Thursday 4th.  A moderate to fresh NW’ly meant that curl over from the westerly ridge rendered conditions for take offs from runway 02 too turbulent for safe operations so the only flying was done on the simulator where John Marsh and Andy Parish had training session and visitor Adam Shakia from Gransden Lodge had 2 flights, one with Andy Parish and the second with Albert Newbery.  The wind slowly backed into the SW by the end of the day and decreased in speed, but the improvement came too late to allow any flying.

Friday 5th.  A steadily increasing SSW’ly that became fresh with gusts to the mid 30 kts was accompanied by a high overcast with some evidence of wave.  The wind conditions ruled out any real flying so the simulator again came to the rescue for those wanting to fly, this being David McKinney and Adam Shakia with Andy Parish again filling the P1 seat.

Saturday 6th.  A murky, cloudy and moderate SSE’ly airstream brought periods of rain for most of the daylight hours so there was no flying.

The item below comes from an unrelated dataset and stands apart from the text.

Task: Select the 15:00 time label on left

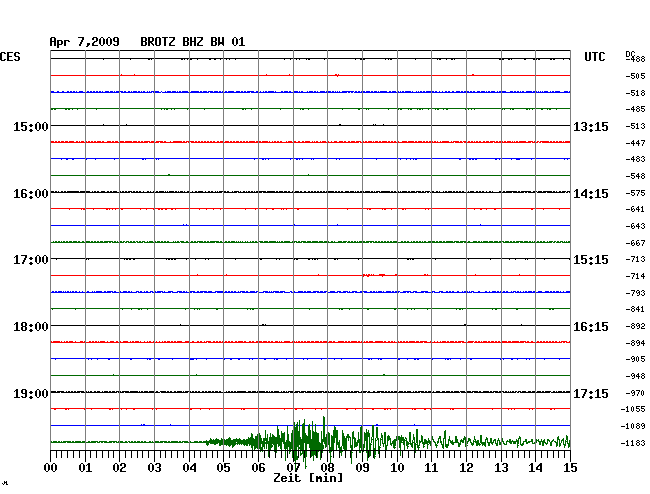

Sunday 7th.  A bright start to the day saw the first of the day’s ATs take off around 1000 hrs but increasing and lowering cloud led to the abandonment of ATing around 1115 hrs after a further 3 had been flown.  Two of these resulted in flights of over 30 minutes, father and son Albert and Martin Newbery having 38 minutes in K21 KLW and  syndicate partners John Marsh and Tony Drury having 34 minutes in K21 JVZ.  The last AT of the day saw the recently ARC’d DG1000 take to the skies on its test flight with John Carter and Mark Newburn at the controls.   The steadily increasing SW’ly led to a decision to revert to winching, John Carter and Tony Drury taking to the sky in K21 1330 hrs.  Very strong lift led to 600, being gained in a single beat of the main bowl but the turbulent conditions led to a decision to land, this proving to be somewhat problematical as insufficient height was lost on the first attempt, in spite of full brake being employed.  A second circuit, starting from a lower starting height was successful, the whole flight lasting 6 minutes.  Meanwhile, in the calmer conditions of the simulator, Jamie Quartermaine took a group of Scouts for their gliding experience flights.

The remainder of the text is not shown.